Escolhidos a dedo, os adjetivos linda, chique, sexy e braba traduzem a representação de Kynnie para mulheres pretas iguais a ela. As palavras intitulam a música que encerra uma trilogia iniciada com “Simples e Assim”, e “Desculpa os Áudios”. Esse conjunto narra a jornada da heroína, na qual ela se apresenta segura e potente, sofre por amor e agora dá a volta por cima se autoafirmando com a potência do funk / soul.
“Consegui colocar no mundo um dos maiores sonhos da vida: minhas músicas autorais. Consegui chegar em espaços que antes eu só conseguia sonhar”, diz ela. “Consegui ver e enxergar que sou inspiração de verdade para muitas pessoas – e esse é o meu maior propósito enquanto cantora, mesmo estando em início de carreira”.
Kynnie celebra sua vitórias, mas não deixa de se posicionar, principalmente em questões relacionadas ao racismo estrutural, homofobia, machismo e o descaso social. “Temos o nosso país vivendo situações jamais vistas. Então, o meu coração e a minha consciência ficam divididos dentro desse ano tão difícil: por um lado, comemorando o máximo que eu posso com as alegrias da minha vida; por outro, e tentando ajudar, da forma que posso, as pessoas ao meu redor”.

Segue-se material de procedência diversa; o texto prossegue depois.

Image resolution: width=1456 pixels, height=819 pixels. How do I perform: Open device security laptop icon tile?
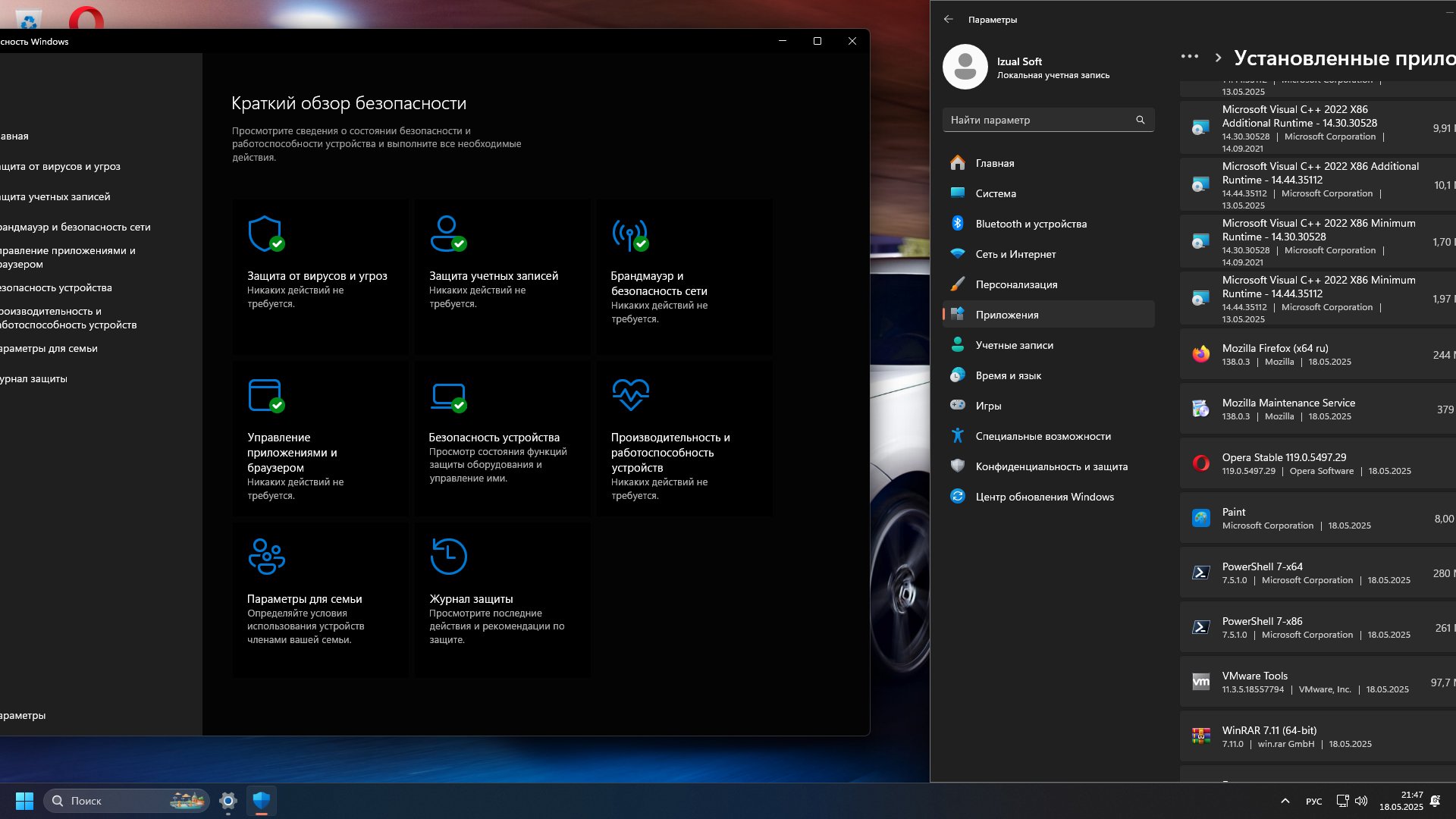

Justamente no mês da Consciência Negra, e um dia antes do 20 de novembro, João Alberto, de 40 anos, foi brutalmente assassinado numa loja do Carrefour em Porto Alegre. O caso gerou comoção e raiva, colocando novamente em evidência a violência contra o povo preto.
“É difícil falarmos sobre um sistema de mais de 520 anos”, observa. “Sobre um país que estende o racismo estrutural, que está enraizado. Que nos humilha diariamente por conta da nossa cor. Quantos vídeos já vimos na internet, só esse ano, de episódios de racistas contra crianças e adultos? Acho que as pessoas poderiam escutar mais. Tentar entender mais. Se colocar no lugar do outro – isso se colocarmos essa situação em uma perspectiva muito positiva sobre o assunto”.
Para que haja mudanças efetivas, a cantora ressalta a necessidade de existir mais oportunidade em todos os setores da sociedade. Ela também manda um recado aos privilegiados.
“Entenda seus privilégios simplesmente por ser uma pessoa branca e use-os para ser antirracista. Dentro da sua empresa, faça acontecer. Estimule o estudo. Enxergue o nosso talento, pois somos muitos. E que não seja só no mês de novembro. A única solução para equilibrar a desigualdade racial seria reescrever uma nova história no nosso país. E isso não vem sendo fácil. Quando existirem mais pessoas que acreditam e atuam de forma antirracista dentro do nosso país, aí sim, poderemos começar a conversar sobre quais medidas seriam adotadas para equilibrar a desigualdade. Mas hoje em dia, ainda é muito difícil dizer. Insisto, temos que ter mais oportunidade e que nos paguem de forma igualitária. Tanto para mostrarmos o que sabemos fazer quanto para sermos melhores”.